── Source material ──

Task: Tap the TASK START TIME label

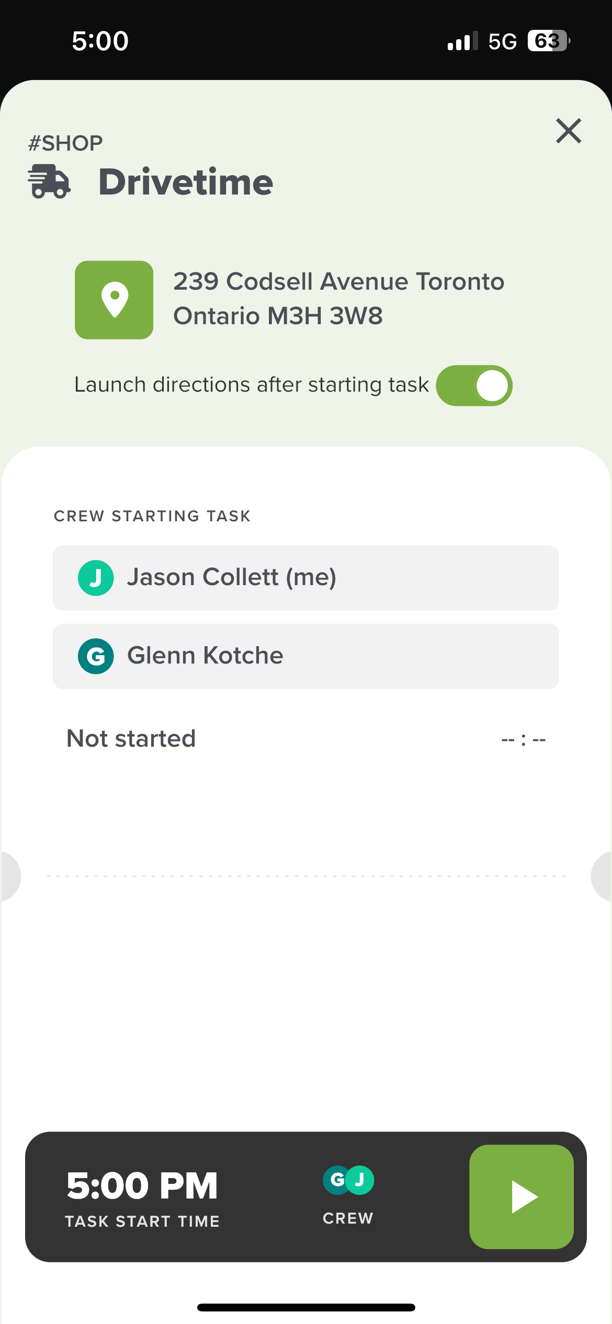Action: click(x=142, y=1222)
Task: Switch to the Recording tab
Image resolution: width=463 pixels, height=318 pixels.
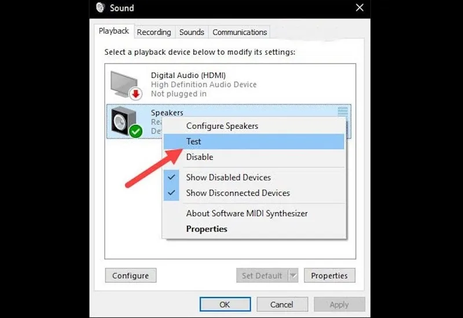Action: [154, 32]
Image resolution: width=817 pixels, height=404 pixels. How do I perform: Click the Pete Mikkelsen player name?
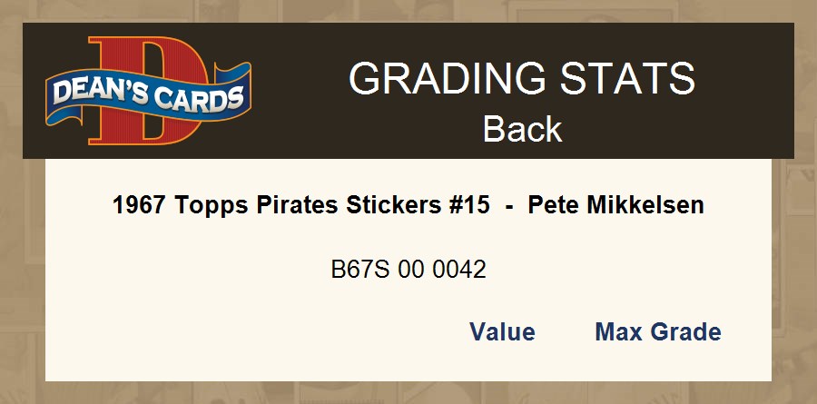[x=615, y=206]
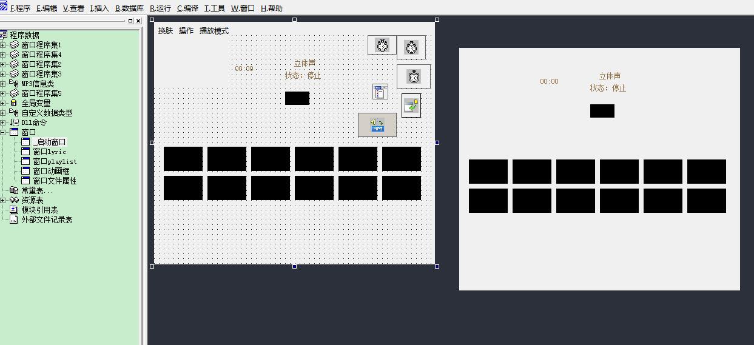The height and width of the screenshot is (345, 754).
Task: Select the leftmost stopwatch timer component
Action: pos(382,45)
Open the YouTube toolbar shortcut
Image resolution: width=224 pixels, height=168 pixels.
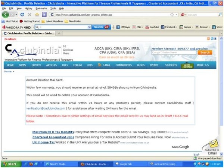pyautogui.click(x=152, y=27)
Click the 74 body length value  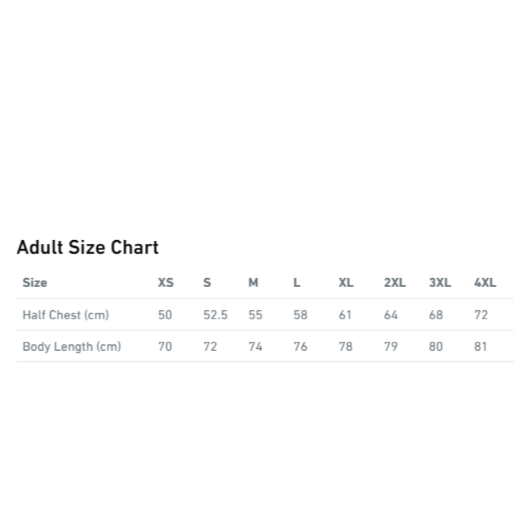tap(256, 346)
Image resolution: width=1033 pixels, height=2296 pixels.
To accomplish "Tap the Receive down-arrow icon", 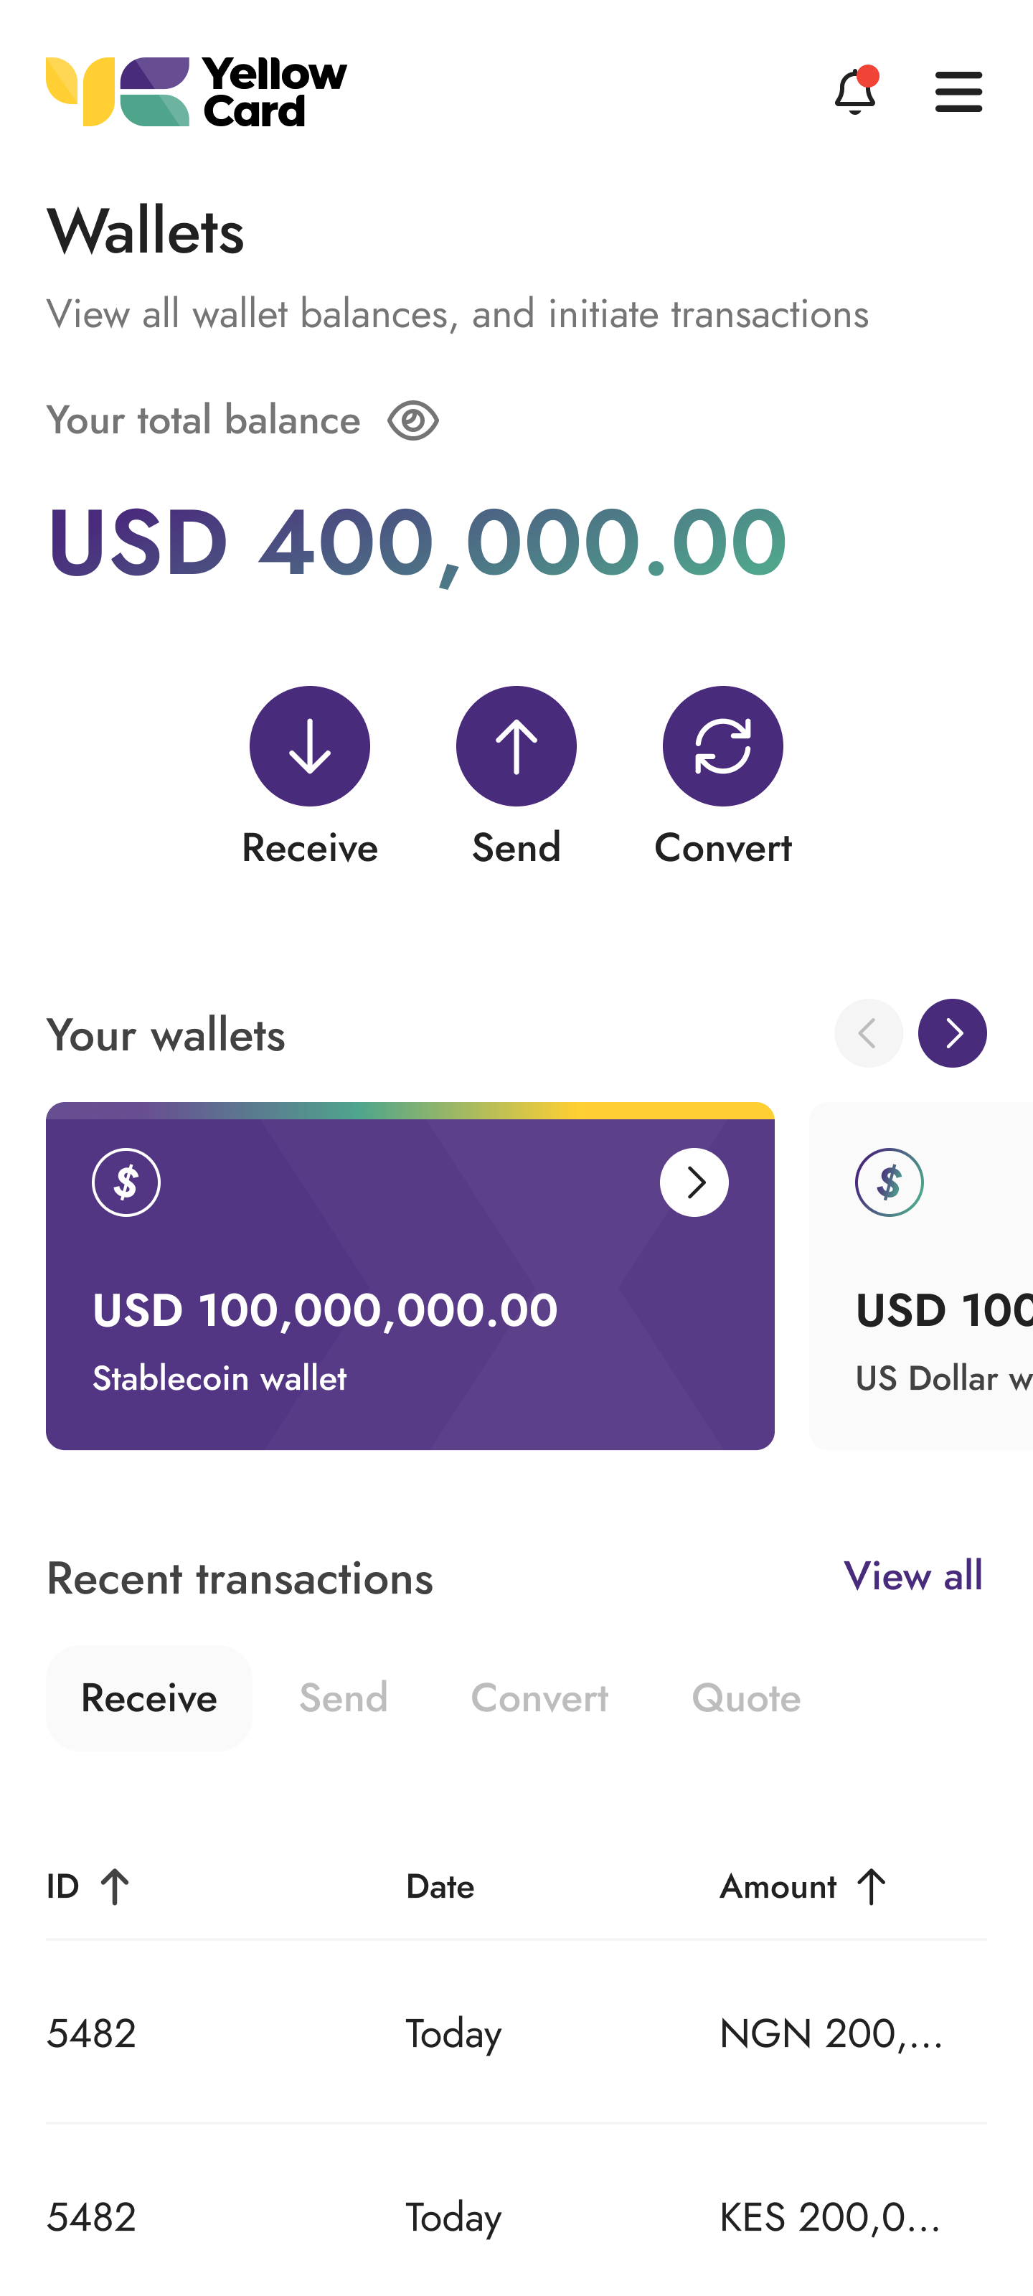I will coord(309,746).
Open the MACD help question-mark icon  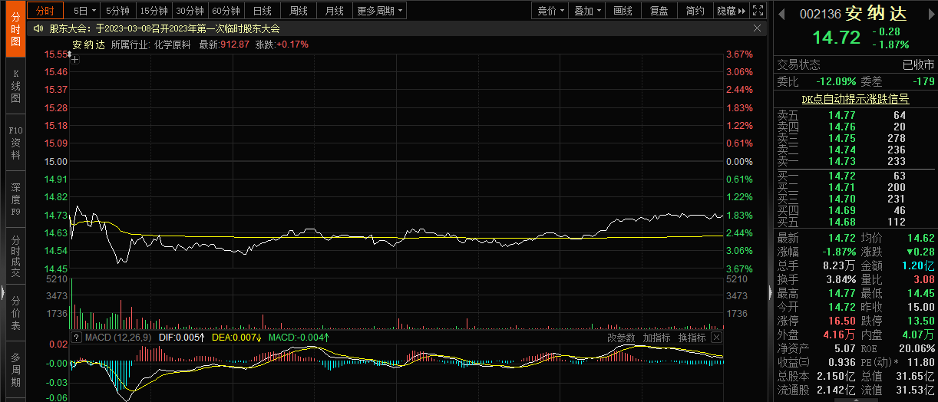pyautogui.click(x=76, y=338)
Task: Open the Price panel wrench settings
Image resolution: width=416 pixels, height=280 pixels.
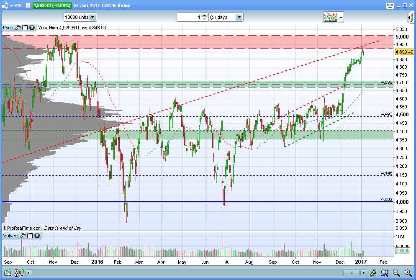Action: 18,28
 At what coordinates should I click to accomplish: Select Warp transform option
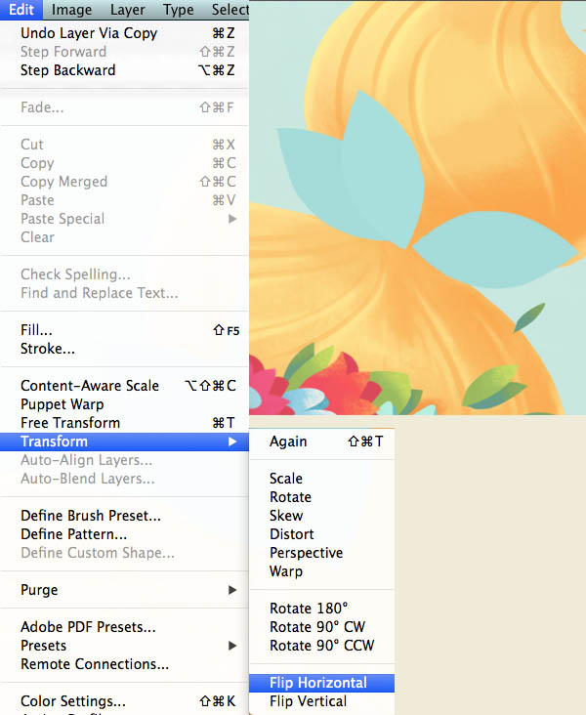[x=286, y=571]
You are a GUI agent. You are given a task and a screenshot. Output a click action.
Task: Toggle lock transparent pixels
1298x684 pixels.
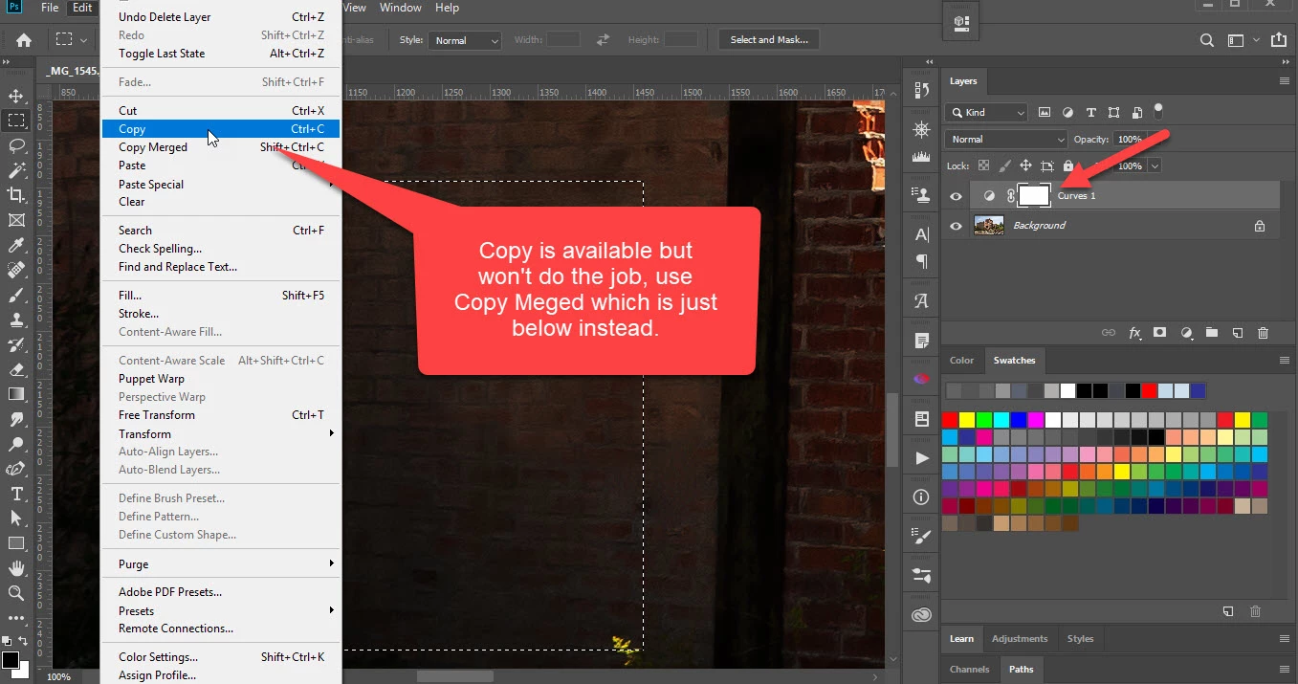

───

Brief: Your copy should run from the line that has "At what coordinates" through the last line above, exactly, with both ends in and pictures out.

Exercise result:
 At what coordinates should I click to accomplish: Select Warp transform option
[x=286, y=571]
You are a GUI agent. You are given a task and a screenshot. Output a click action.
Task: Toggle lock transparent pixels
1298x684 pixels.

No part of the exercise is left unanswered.